Exercise =
Return exactly the lines below, starting with the one that has "Given: Click arrow" and going on through the one that has "Image resolution: width=1024".
Record excerpts START
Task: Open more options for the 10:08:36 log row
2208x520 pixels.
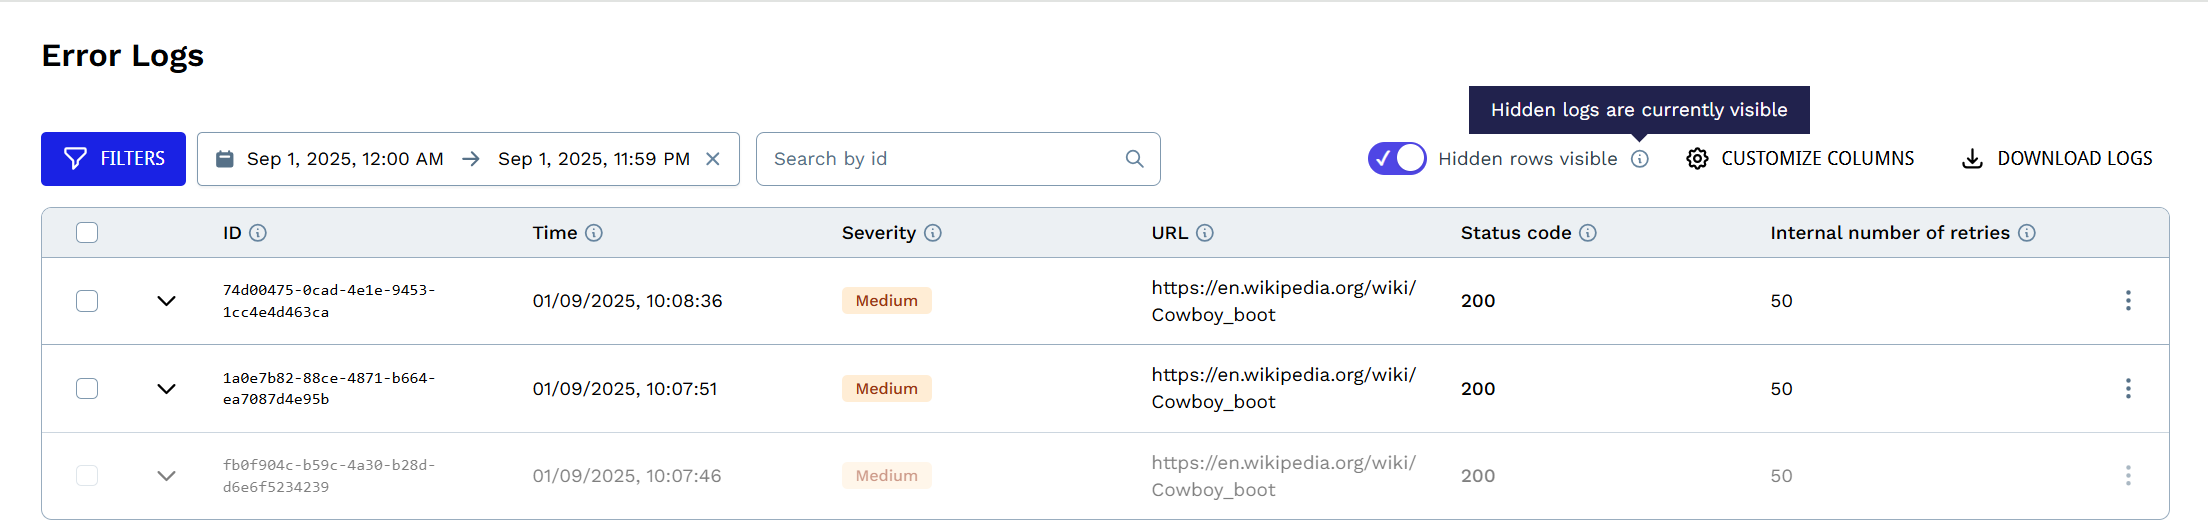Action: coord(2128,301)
Record excerpts END
Record excerpts START
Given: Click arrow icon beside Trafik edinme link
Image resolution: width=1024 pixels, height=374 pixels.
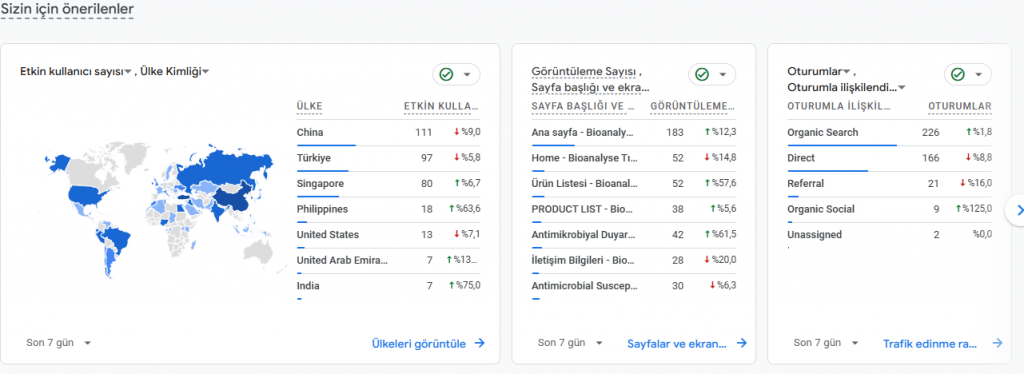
Record excerpts END
Task output =
Given: Click arrow icon beside Trafik edinme link
Image resolution: width=1024 pixels, height=374 pixels.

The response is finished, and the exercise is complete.